Bacterial number in each sample was determined by fluorescence microscopy in our laboratory to obtain precise counts of bacteria to compare with the values determined using the microfluidic counting system. To determine total bacterial numbers, nucleic acid-binding dyes SYTO BC (Invitrogen, Carlsbad, CA, U.S.A.; excitation 480 nm, emission 500 nm), SYBR Gold (Invitrogen; excitation 495 nm, emission 537 nm), SYBR Green I (Invitrogen; excitation 497 nm, emission 520 nm) or SYBR Green II (Invitrogen; excitation 497 nm, emission 520 nm), were respectively added to the freshwater sample (final concentration, 10000-fold dilution of supplied product). To determine numbers of esterase-active cells, 6-carboxyfluorescein diacetate (6CFDA; Sigma-Aldrich, St. Louis, MO, U.S.A.) was added to the freshwater sample (final concentration 150 µg/mL).²³⁾ Cells were fluorescently stained for 3–5 min at room temperature in the dark, and stained cells in the sample were filtered onto a black polycarbonate membrane filter (pore size 0.2 µm, diameter 25 mm; ADVANTEC Toyo). The stained cells were counted at 1000× magnification (objective lens Plan Fluor 100×; Nikon, Tokyo, Japan) under blue excitation (B-2A cube; Nikon) using an epifluorescence microscope (E-400; Nikon).

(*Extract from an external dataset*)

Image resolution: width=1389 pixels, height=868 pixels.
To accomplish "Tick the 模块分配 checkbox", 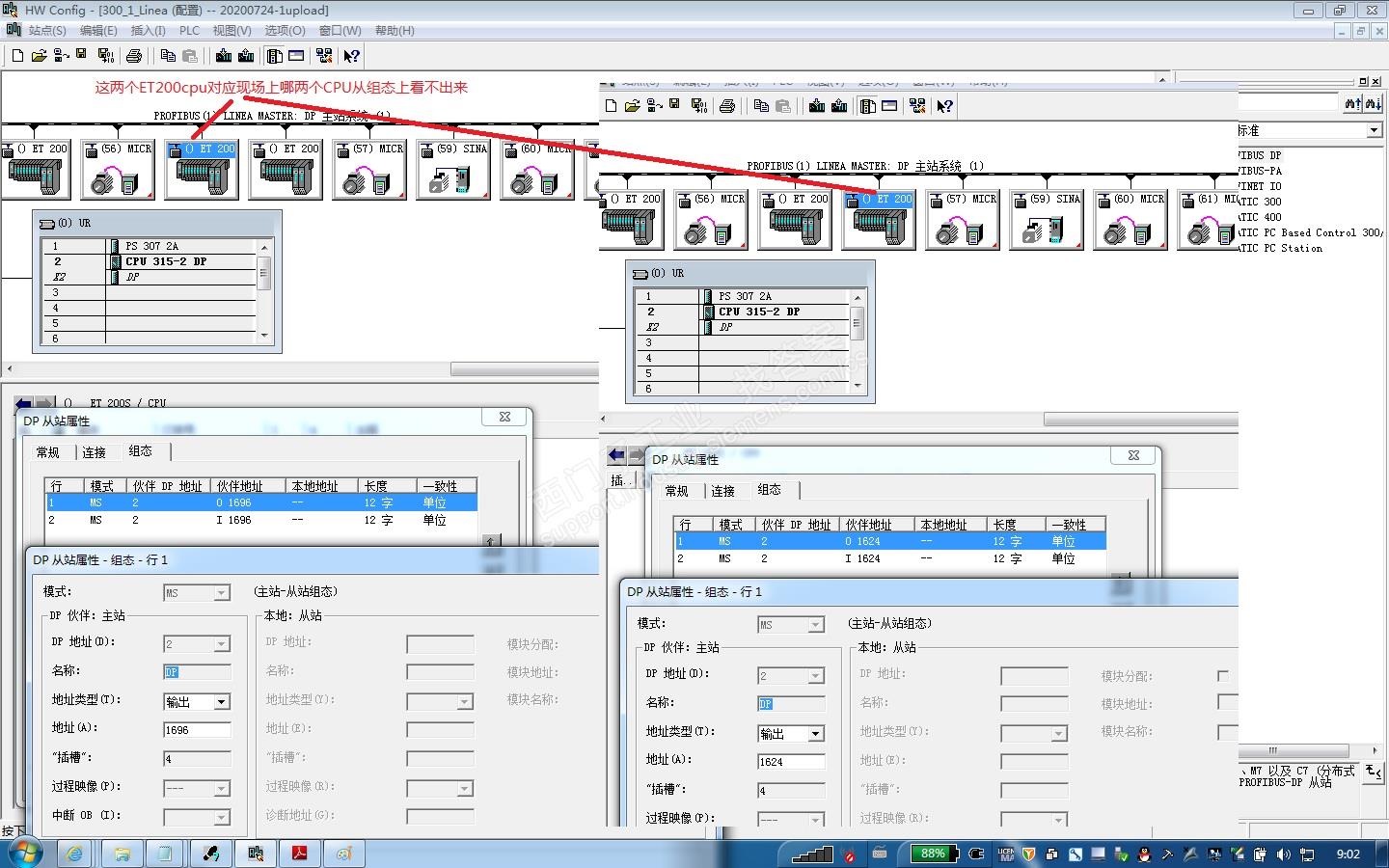I will pos(1223,676).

Microfluidic Device Designed for “On-Chip” Staining and Counting

Polydimethylsiloxane-glass hybrid microfluidic devices (Fig. 2) were constructed using rapid prototyping and replica-molding techniques.²¹⁾ The depth of the microchannel was 15 µm and the width was 100 or 500 µm.

Fig. 2. Detail of the Microfluidic Device for On-Chip Staining and Counting of Bacterial Cells in Freshwater

Long and short lengths are 50 and 25 mm, respectively. The width of the channel is 100 µm with the exception of the “mixing chamber,” which is 500 µm in the original design (a), and 100 µm in the modified design (b). The depth of the channel is 15 µm. Sample, fluorescent dye solution and sheath fluid were injected at the inlets as indicated. Fluorescent dye and sample are mixed in the “Mixing chamber” and fluorescently stained cells are detected in the “Detection chamber.”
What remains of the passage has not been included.